In 1987, several unusual events occurred along the North American east coast that illustrate the vulnerabilities of marine ecosystems. That year, the coast was affected by the Gulf Stream, a strong ocean current, and by a naturally occurring climate phenomenon known as El Nino, which warmed ocean temperatures. A die-off of eel grass, a type of vegetation which grows on the ocean floor, occurred, and an organism that previously had been found only in the Gulf of Mexico and apparently had been transported by the Gulf Stream caused neurotoxic shellfish poisoning off Cape Hatteras in North Carolina.
In New England, deaths of numerous dolphins and humpback whales were attributed to algae blooms, viruses, and exposure to polychlorinated biphenyls, which decreased the immunity of the animals, Epstein said.
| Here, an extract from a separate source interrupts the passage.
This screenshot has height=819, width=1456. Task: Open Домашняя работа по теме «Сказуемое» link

At Canada's Prince Edward Island, consumers of shellfish that was poisoned by an algae diatom developed gastroentritis as well as temporary and sometimes permanent amnesia.
Epstein believes algae may serve as early indicators of climate change. At present, the evidence seems to suggest that warming effects are underway. For example, reports of contaminated seafood are growing, Epstein said, as is the appearance of red tides at higher latitudes and in locales where they have never before appeared, including New Zealand and the southern tip of South America, where in 1991 shellfish poisoning occurred in the Straits of Magellan.
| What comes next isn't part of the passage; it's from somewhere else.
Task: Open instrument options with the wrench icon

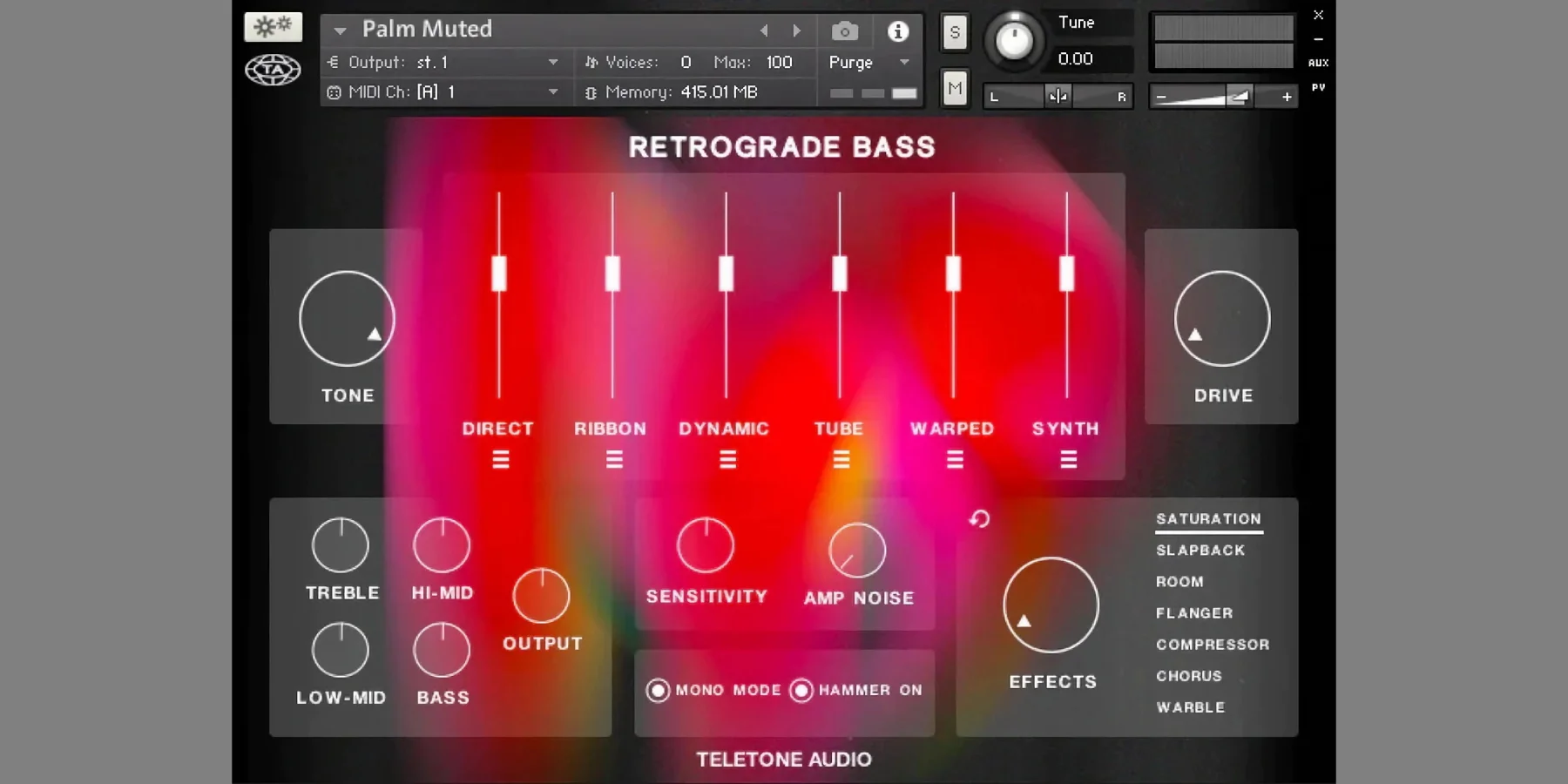Action: 273,26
The importance of ecosystem vulnerability has not gone unnoticed by the WHO panel examining the health effects question. Said Epstein, "We're trying to understand the interraction between ecosystem vulnerability and climate change and how that's going to affect some biological indicators."
Biodiversity and the Search for New Drugs
While biodiversity is obviously an important factor in the health of ecosystems, preserving plant and animal species is also directly important to human health because, as the WHO task group observed, "many animal and plant species have provided mankind with food, drugs and other useful products."
The potentially sweeping human health impacts which may be fostered by global change will heighten the importance of developing new drugs, but global change is also threatening a natural source of new drug discoveries. The as yet unknown benefits of many plants "can be regarded as a large untapped resource that could be developed by future generations," the WHO report said. Efforts to identify medicinally useful plants are underway at the National Cancer Institute, which is collecting plants in over 25 countries, primarily in tropical regions, according to Gordon Cragg, chief of NCI's Natural Products Branch.
Future efforts to develop drugs from plant species will continue to be hampered by development and destruction of rainforests which will result in extinction of many plant and animal species and the permanent loss of their existing and potential benefits. The destruction of the rainforest illustrates how a single human activity can impose multiple strains on the environment: by contributing to greenhouse emissions when forests are burned down, by reducing a natural "sink" for greenhouse gases, and by eliminating plant species which may contain treatments for climate change-related illness.
"For both the ecosystem and climate system changes, the driving forces are both development related," observed Epstein. The economic and political policies driving that development "are ultimately what's making the ecosystem vulnerable," and increasing the rate of climate change.
As the WHO task group observed, humans "have influenced the environment since the first settlements were built and the land cultivated." Those impacts, however, were easily "absorbed by the resiliency of the environment." But growth in human populations and technological advances have profoundly impacted the environment, and "may well exceed its capacity to absorb them."
Karen Breslin
Karen Breslin is a freelance science writer in Lakewood, Colorado.